**Exercise brief**
Please lay out the entries as a Markdown table, from their first line through the line containing "should pyautogui.click(x=1191, y=195).", with a No. column for the row number and a Line column for the line itself. Leave out blank lines.

**Items**
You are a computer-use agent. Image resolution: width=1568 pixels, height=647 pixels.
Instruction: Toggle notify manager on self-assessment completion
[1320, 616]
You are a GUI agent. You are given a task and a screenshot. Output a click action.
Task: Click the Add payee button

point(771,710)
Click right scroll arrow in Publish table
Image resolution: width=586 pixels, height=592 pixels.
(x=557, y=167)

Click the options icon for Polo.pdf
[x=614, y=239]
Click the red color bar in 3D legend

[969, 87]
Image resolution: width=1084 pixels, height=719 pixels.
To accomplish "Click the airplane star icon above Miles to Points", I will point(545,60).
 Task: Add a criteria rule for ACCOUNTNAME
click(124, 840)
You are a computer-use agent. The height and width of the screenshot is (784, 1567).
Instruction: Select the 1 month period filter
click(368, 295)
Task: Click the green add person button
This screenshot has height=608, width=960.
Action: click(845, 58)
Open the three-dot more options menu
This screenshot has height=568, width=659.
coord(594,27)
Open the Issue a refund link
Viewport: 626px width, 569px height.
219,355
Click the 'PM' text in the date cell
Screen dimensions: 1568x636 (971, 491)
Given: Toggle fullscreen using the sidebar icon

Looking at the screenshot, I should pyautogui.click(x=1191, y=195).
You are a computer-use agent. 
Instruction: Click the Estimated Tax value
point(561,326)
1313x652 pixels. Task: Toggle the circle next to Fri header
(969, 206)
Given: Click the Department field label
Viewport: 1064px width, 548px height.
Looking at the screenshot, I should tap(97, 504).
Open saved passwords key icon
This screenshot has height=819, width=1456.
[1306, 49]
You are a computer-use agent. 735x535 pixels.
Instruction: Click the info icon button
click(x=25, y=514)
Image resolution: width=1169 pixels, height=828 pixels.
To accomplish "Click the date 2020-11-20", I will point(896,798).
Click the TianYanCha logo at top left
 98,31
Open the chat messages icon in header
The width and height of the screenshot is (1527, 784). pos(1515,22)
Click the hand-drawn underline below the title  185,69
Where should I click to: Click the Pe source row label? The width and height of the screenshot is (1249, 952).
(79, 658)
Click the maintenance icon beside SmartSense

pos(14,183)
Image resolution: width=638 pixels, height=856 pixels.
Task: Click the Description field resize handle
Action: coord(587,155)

**Final result**
| No. | Line |
|---|---|
| 1 | You are a computer-use agent. Image resolution: width=1568 pixels, height=647 pixels. |
| 2 | Instruction: Toggle notify manager on self-assessment completion |
| 3 | [1320, 616] |
| 4 | You are a GUI agent. You are given a task and a screenshot. Output a click action. |
| 5 | Task: Click the Add payee button |
| 6 | point(771,710) |
| 7 | Click right scroll arrow in Publish table |
| 8 | Image resolution: width=586 pixels, height=592 pixels. |
| 9 | (x=557, y=167) |
| 10 | Click the options icon for Polo.pdf |
| 11 | [x=614, y=239] |
| 12 | Click the red color bar in 3D legend |
| 13 | [969, 87] |
| 14 | Image resolution: width=1084 pixels, height=719 pixels. |
| 15 | To accomplish "Click the airplane star icon above Miles to Points", I will point(545,60). |
| 16 |  Task: Add a criteria rule for ACCOUNTNAME |
| 17 | click(124, 840) |
| 18 | You are a computer-use agent. The height and width of the screenshot is (784, 1567). |
| 19 | Instruction: Select the 1 month period filter |
| 20 | click(368, 295) |
| 21 | Task: Click the green add person button |
| 22 | This screenshot has height=608, width=960. |
| 23 | Action: click(845, 58) |
| 24 | Open the three-dot more options menu |
| 25 | This screenshot has height=568, width=659. |
| 26 | coord(594,27) |
| 27 | Open the Issue a refund link |
| 28 | Viewport: 626px width, 569px height. |
| 29 | 219,355 |
| 30 | Click the 'PM' text in the date cell |
| 31 | Screen dimensions: 1568x636 (971, 491) |
| 32 | Given: Toggle fullscreen using the sidebar icon |
| 33 | Looking at the screenshot, I should pyautogui.click(x=1191, y=195). |